A strength of this study is the inclusion of a study population largely underrepresented in clinical research [9]. Individuals with advanced disease are likely to benefit most from supportive interventions due to higher symptom burden and functional impairment. Adherence to the NMES exercise intervention in this study population was high following commencement of the protocol (> 70%). However, participants who withdrew from the study did so due to medical complications not associated with NMES exercise, and one participant unfortunately died due to disease progression. This highlights the unstable nature of advanced cancer and the challenges faced by practitioners attempting to implement NMES exercise in this setting. Indeed, high attrition rates (~ 50%) are commonly reported in studies in advanced cancer lasting more than a few weeks, and this must be considered during study design/power calculations [18]. This study provides useful data on recruitment and attrition for those planning future, large controlled trials in this population.

The main limitation of this exploratory study is the small sample of participants. In the current study, the majority of cases showed improvements in functional muscle strength (8/10), aerobic exercise capacity (7/8) and functional mobility (2/2) at a time when functional decline might otherwise have been expected. Of the 8 participants who improved functional muscle endurance, 6 exceeded the MCID threshold [13], whilst all participants who improved 6MWT distance (n = 7) and both participants who improved TUG exceeded the MCID threshold. However, despite these findings, causality cannot be inferred from an uncontrolled observation, which may occur by chance [19]. That said, the high number of responders suggests promise for interventions of this nature, highlighting the need for further controlled studies to expand on these findings.

An important methodological observation from this study must be highlighted. Whilst results from this study compare favourably with those of our previous work [4], the major difference is that participants differed greatly in their performance status (ECOG 2 vs ECOG 1—restricted in physically strenuous activity but ambulatory and able to carry out work of a light or sedentary nature).

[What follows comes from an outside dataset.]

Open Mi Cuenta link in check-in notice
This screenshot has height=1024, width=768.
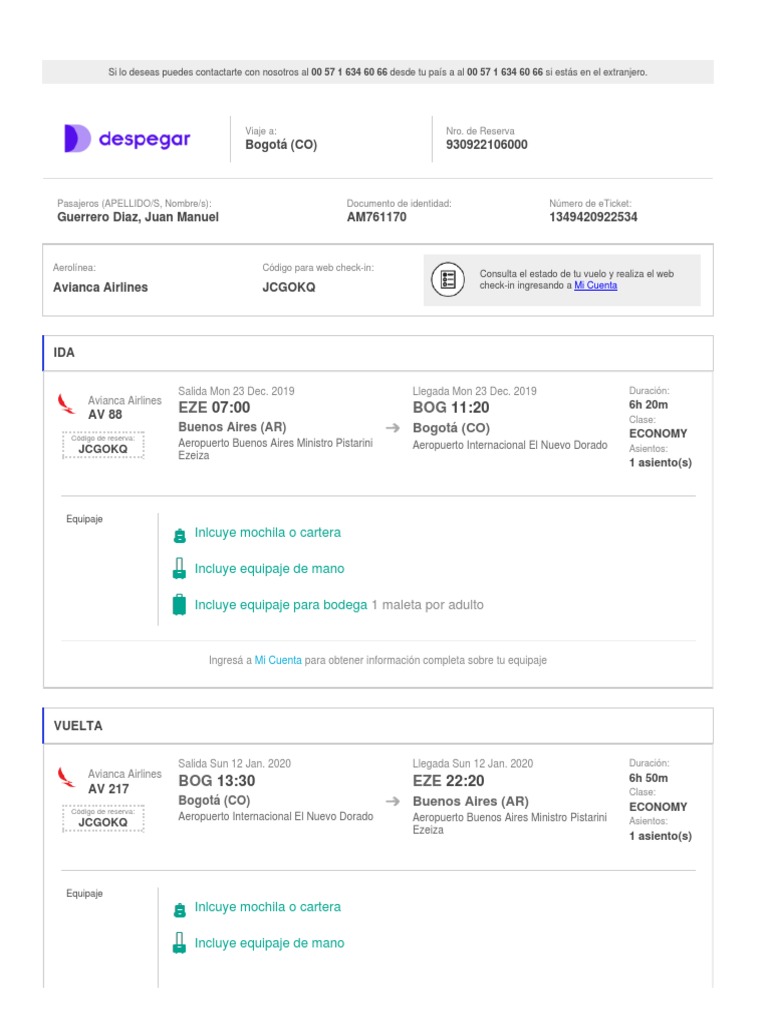[x=595, y=285]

As such, participant feedback regarding the wearable NMES garments also differed significantly between studies. In the current study, hitherto unreported difficulties applying NMES garments independently were identified, highlighting different experiences in those with advanced cancer and compromised functional abilities during NMES exercise application. These difficulties may present a barrier to long-term adherence in this group. However, the inclusion of electrodes within wearable garments allows the user to accurately apply all electrodes simultaneously, with consistent application likely leading to more effective muscle contractions. Therefore, in individuals with advanced disease and physical limitations inhibiting independent application, the importance of an existing and supportive social network in home NMES application is underscored [20]. Future trials should consider family/carer support in the intervention process.

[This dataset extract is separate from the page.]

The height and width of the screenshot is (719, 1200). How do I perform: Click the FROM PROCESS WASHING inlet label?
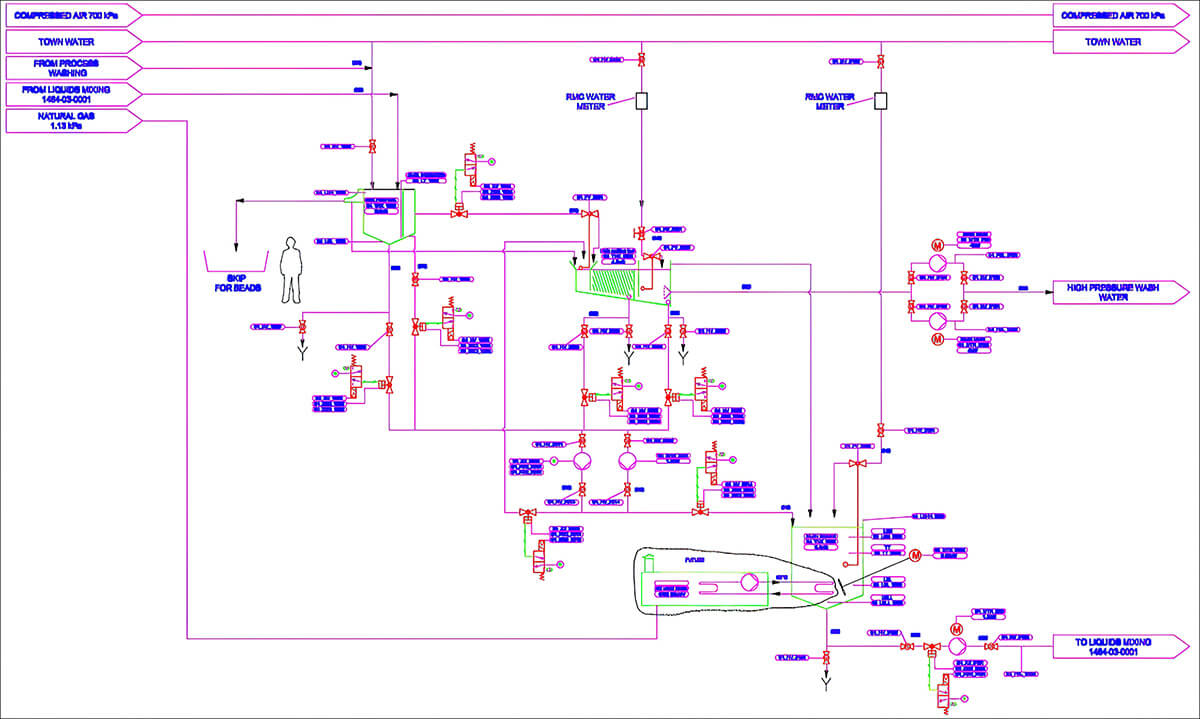pos(75,68)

To summarise, the results of this study suggest that concurrent NMES exercise is safe and feasible in adults with advanced cancer and poor performance status. Importantly, NMES exercise may be an effective supportive intervention to help improve functional outcomes during a time when a deterioration in physical function might otherwise have been expected. Future large controlled trials are warranted to confirm these preliminary findings prior to clinical implementation of this technology in this setting.